Salah satu isu kontroversial adalah desakan Israel agar Prancis tidak menjadi bagian dari perjanjian tersebut atau menjadi anggota komite internasional yang akan memantau implementasi perjanjian tersebut.
“Hal ini disebabkan oleh permusuhan yang nyata terhadap Israel dalam beberapa bulan terakhir di bawah pemerintahan Presiden Emmanuel Macron,” lapor Channel 12, Jumat (22/11/2024).
Sebelumnya, Presiden Prancis Emmanuel Macron, berulang kali menyerukan embargo senjata terhadap Israel, menggambarkannya sebagai jalan untuk mengakhiri perang, yang memicu krisis diplomatik.
Perdana Menteri Israel, Benjamin Netanyahu mengatakan Emmanuel Macron bertindak memalukan karena menyerukan embargo senjata ke Israel.
Selain itu, perselisihan lainnya termasuk sengketa tanah di 13 titik sepanjang perbatasan antara Israel dan Lebanon.
Adapun 13 titik sengketa tanah itu berada di sepanjang Garis Biru antara Lebanon dan wilayah yang diduduki Israel pada tahun 1948, mulai dari titik B1 di wilayah Naqoura, melewati beberapa titik lain di dekat pemukiman Shlomi, Hanita, Shomra, Avivim, Yiftah, Kiryat Shmona dan lainnya selain konflik desa Ghajar dan Peternakan Shebaa.
Laporan Channel 12 menyebut Israel menghindari pembicaraan mengenai sengketa tanah tersebut.
"Israel menuntut formula dalam perjanjian yang memungkinkannya memilih untuk tidak melakukan negosiasi mengenai poin-poin yang disengketakan secara sepihak," lapor surat kabar itu.
“Lebanon setuju bahwa Amerika Serikat (AS) akan mengeluarkan pesan yang mendukung kebebasan bertindak Israel di Lebanon untuk melawan ancaman yang akan terjadi, namun mengenai masalah transfer senjata di Lebanon belum disepakati," lanjutnya.
Sementara itu seorang pejabat senior Israel mengatakan kepada Channel 12, "Sebagian besar rincian telah disepakati, namun yang masih terbuka adalah masalah yang sangat sensitif yang dapat menggagalkan perjanjian.”

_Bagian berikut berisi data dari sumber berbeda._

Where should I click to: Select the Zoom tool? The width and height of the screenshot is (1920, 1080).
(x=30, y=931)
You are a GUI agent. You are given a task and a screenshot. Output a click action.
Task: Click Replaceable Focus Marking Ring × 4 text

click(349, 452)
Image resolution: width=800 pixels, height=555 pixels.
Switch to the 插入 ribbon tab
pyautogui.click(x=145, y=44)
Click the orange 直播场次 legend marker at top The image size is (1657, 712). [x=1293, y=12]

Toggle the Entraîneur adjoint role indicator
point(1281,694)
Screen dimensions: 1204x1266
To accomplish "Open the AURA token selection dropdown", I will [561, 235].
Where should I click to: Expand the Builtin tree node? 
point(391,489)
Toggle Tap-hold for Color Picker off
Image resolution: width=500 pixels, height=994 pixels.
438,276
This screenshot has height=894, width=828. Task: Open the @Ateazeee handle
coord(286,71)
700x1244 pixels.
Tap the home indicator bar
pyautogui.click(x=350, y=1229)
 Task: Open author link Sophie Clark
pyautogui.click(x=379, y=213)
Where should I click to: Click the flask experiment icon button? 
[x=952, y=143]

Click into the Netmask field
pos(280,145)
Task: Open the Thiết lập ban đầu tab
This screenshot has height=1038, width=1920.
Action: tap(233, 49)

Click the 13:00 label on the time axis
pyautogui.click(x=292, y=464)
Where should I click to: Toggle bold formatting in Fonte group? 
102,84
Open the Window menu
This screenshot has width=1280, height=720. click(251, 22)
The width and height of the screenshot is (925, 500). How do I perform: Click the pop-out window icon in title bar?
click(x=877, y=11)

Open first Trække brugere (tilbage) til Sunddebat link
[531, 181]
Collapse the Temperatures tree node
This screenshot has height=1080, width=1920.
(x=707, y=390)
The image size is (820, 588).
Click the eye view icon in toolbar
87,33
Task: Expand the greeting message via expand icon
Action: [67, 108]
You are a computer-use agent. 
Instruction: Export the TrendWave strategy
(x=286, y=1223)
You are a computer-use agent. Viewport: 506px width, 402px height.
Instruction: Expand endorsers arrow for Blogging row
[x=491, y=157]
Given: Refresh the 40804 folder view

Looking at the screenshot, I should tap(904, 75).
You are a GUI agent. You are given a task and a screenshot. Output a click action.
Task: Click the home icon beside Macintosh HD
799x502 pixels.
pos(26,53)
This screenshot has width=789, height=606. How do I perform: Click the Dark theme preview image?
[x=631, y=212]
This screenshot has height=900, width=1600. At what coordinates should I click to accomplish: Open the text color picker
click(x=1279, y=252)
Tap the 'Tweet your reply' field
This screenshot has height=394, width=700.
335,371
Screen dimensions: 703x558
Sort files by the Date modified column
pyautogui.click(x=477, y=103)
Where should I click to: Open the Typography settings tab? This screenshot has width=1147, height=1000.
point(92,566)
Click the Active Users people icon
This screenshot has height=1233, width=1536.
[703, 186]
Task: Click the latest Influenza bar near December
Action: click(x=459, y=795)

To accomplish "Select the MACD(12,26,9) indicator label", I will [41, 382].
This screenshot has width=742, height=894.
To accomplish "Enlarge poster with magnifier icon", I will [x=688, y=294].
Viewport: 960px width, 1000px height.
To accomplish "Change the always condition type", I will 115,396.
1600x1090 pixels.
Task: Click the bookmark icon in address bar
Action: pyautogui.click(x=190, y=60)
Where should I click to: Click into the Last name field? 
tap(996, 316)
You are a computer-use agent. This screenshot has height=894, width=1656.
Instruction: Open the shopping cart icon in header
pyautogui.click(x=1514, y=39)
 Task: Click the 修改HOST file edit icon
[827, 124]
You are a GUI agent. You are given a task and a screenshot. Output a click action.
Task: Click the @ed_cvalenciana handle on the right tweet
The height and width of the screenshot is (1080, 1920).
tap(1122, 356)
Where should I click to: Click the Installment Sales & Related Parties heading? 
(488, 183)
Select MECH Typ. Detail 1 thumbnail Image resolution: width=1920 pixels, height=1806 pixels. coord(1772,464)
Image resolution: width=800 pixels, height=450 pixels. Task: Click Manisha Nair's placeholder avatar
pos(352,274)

Baca juga: Naim Qassem Pilih Bungkam soal Isi Negosiasi Hizbullah-Israel: Semua Tergantung Kondisi di Lapangan
Sejak 8 Oktober 2023, Hizbullah mendukung perlawanan Palestina, Hamas, dan terlibat pertempuran dengan Israel di perbatasan Lebanon selatan dan Israel utara, wilayah Palestina yang diduduki.
Hizbullah bersumpah akan berhenti menyerang Israel jika Israel dan Hamas mencapai kesepakatan gencatan senjata di Jalur Gaza.
Selain di Jalur Gaza, Israel memperluas serangannya ke Lebanon selatan sejak Senin (23/9/2024) dengan dalih menargetkan Hizbullah.
Jumlah korban tewas di Lebanon akibat serangan Israel sejak 23 September 2023 telah meningkat menjadi lebih dari 3.516 orang, menurut Kementerian Kesehatan Lebanon.
Jumlah Korban di Jalur Gaza
Israel yang didukung Amerika Serikat dan sejumlah negara Eropa masih melancarkan agresinya di Jalur Gaza.
Jumlah kematian warga Palestina meningkat menjadi lebih dari 44.056 jiwa dan 104.268 lainnya terluka sejak Sabtu (7/10/2023) hingga Kamis (21/11/2024) menurut Kementerian Kesehatan Gaza, dan 1.147 kematian di wilayah Israel, dikutip dari Anadolu Agency.
Sebelumnya, Israel mulai menyerang Jalur Gaza setelah gerakan perlawanan Palestina, Hamas, meluncurkan Operasi Banjir Al-Aqsa pada Sabtu (7/10/2023), untuk melawan pendudukan Israel dan kekerasan di Al-Aqsa sejak pendirian Israel di Palestina pada tahun 1948.
Israel mengklaim, ada 101 sandera yang hidup atau tewas dan masih ditahan Hamas di Jalur Gaza, setelah pertukaran 105 sandera dengan 240 sandera Palestina pada akhir November 2023.